The World Health Organization (WHO) reprimanded national governments on Tuesday for shutting down travel from southern Africa in response to the emergence of the Omicron coronavirus variant.
"Blanket travel bans will not prevent the international spread, and they place a heavy burden on lives and livelihoods," the UN health agency said in Geneva.
It also warned that such bans could discourage countries from reporting and sharing epidemiological and sequencing data in the global pandemic.
According to the WHO, at least 56 countries have responded to the latest variant of the Covid-19 with travel restrictions.
South Africa, which first detected the strain on November 24, has appealed to countries to lift their travel bans and argued that it is being punished for reporting the strain.
The WHO called for "an evidence-informed and risk-based approach when implementing travel measures," for example by screening prior to travel and/or upon arrival.
The WHO on Friday classified Omicron as a variant of concern and on Monday said the global risk from it was "very high."
At the United Nations on Tuesday, Secretary General Antonio Guterres said vaccinations provided the only solution to the crisis.
"The only way out of a global pandemic – and out of this unjust and immoral situation – is through a global vaccination plan," he said, calling for greater international cooperation to that end.
The WHO wants to have 70% of the world's population vaccinated by mid-2022. Many developed countries have already reached that target, but poorer nations, for example in Africa, are lagging far behind.

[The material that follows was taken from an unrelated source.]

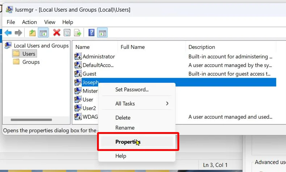This screenshot has width=286, height=172.
Task: Open the Action menu
Action: (x=29, y=22)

India has for its part offered to supply Covid-19 vaccines, life-saving drugs and other equipment to African countries to help them deal with the Omicron outbreak.

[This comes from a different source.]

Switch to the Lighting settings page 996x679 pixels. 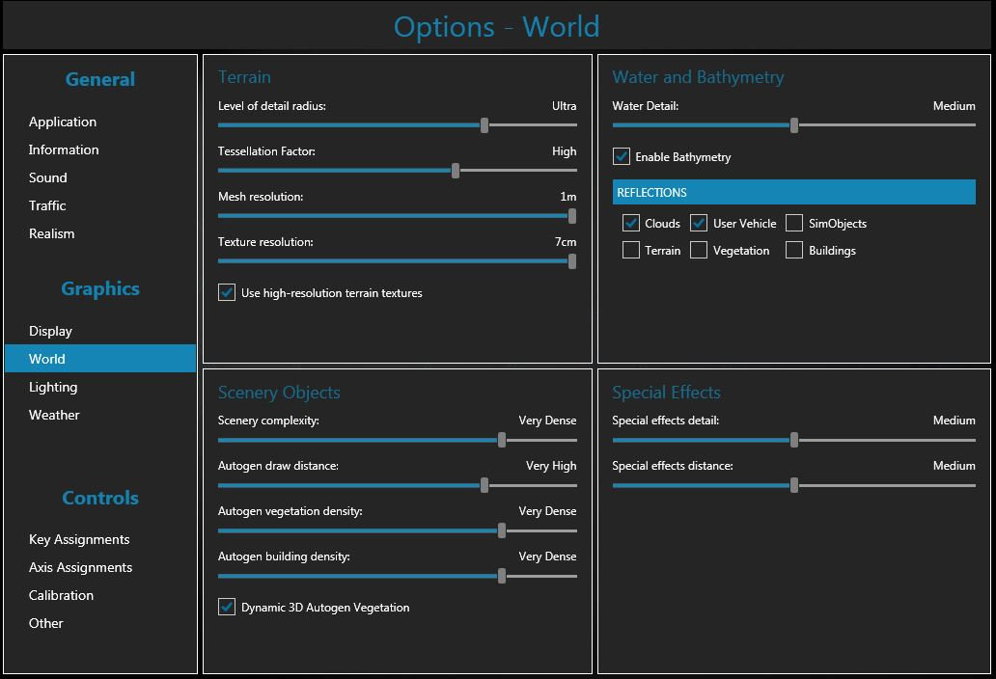tap(53, 387)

The government was ready to supply Indian-made vaccines through the COVAX vaccine sharing initiative or bilaterally, India's Ministry of External Affairs said in a late night statement on Monday.
All orders from African countries through COVAX had been cleared and further orders would be considered on priority, the statement said.
India had so far supplied 25 million doses of vaccines to 41 countries in Africa, of which 1 million doses were given free of charge to 16 countries and another 16 million doses to 33 countries as part of the COVAX initiative.